[Assignment] Nothing but the lines from the one containing "Image resolution: width=466" through the last line of the data below should be returned, each exactly as it stands, pictures excluded.

[Input data]

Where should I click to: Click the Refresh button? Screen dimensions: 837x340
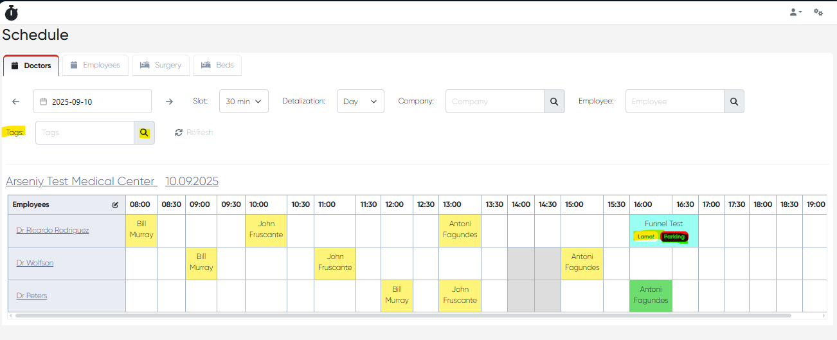tap(194, 133)
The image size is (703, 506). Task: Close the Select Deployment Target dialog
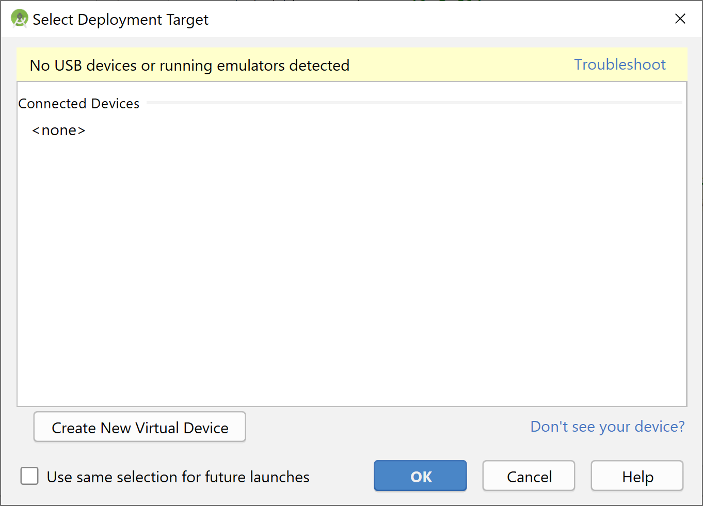[x=680, y=19]
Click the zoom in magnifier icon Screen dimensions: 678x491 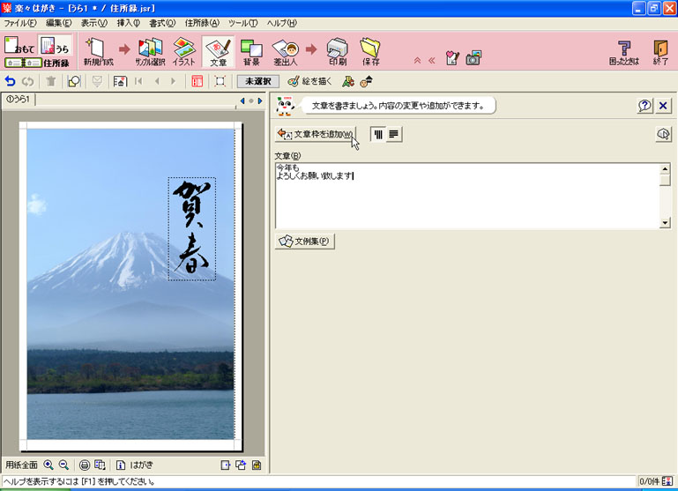pyautogui.click(x=48, y=465)
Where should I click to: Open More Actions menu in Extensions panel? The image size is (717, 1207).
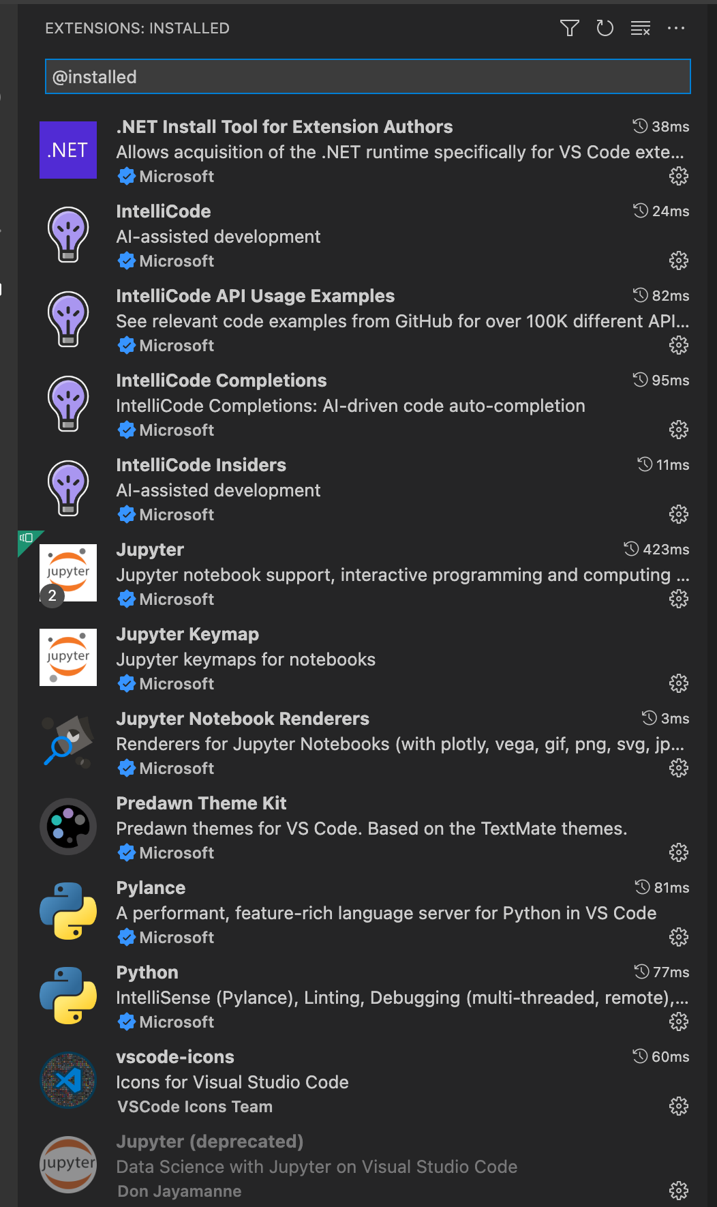(676, 28)
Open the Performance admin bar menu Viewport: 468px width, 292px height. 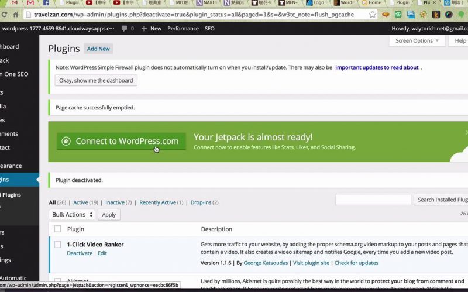183,28
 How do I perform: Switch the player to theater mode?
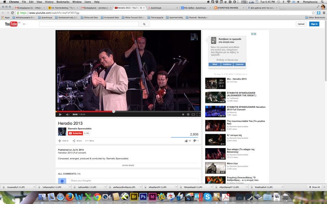pos(193,114)
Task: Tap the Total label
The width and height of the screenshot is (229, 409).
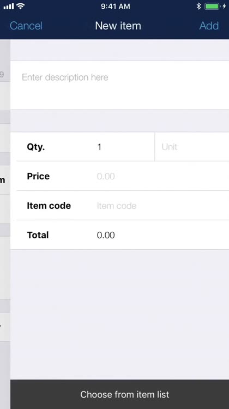Action: [38, 235]
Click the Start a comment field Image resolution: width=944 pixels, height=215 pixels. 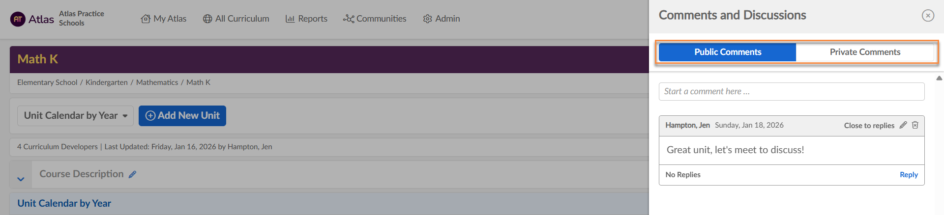pos(791,92)
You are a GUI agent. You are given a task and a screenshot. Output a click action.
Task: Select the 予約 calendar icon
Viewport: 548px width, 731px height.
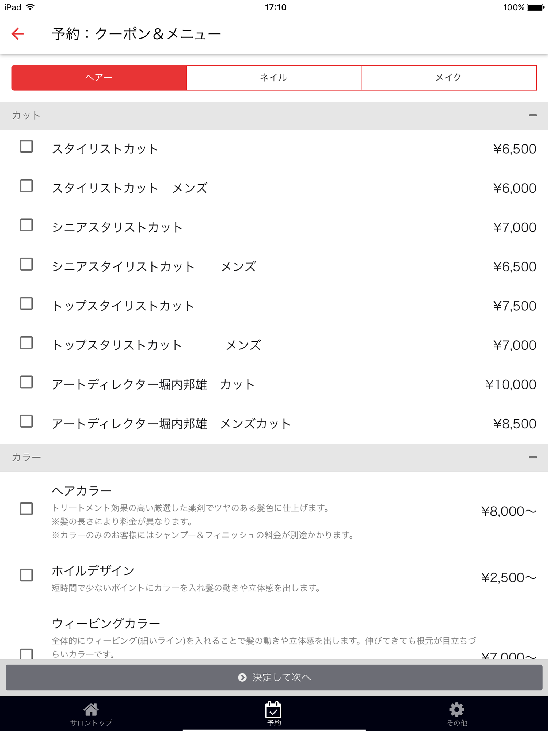[x=273, y=710]
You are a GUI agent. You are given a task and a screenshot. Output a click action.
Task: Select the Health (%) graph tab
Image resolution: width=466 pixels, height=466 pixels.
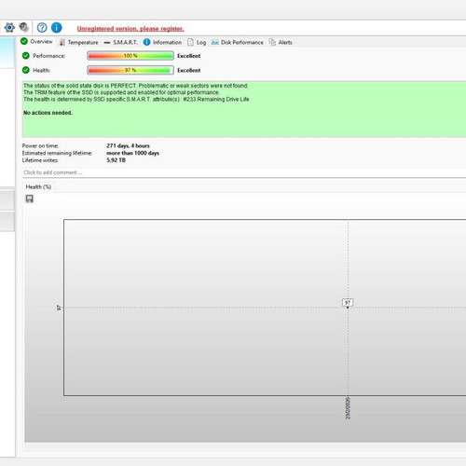(38, 186)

[/Input data]

[Output]
Image resolution: width=466 pixels, height=466 pixels.
(38, 186)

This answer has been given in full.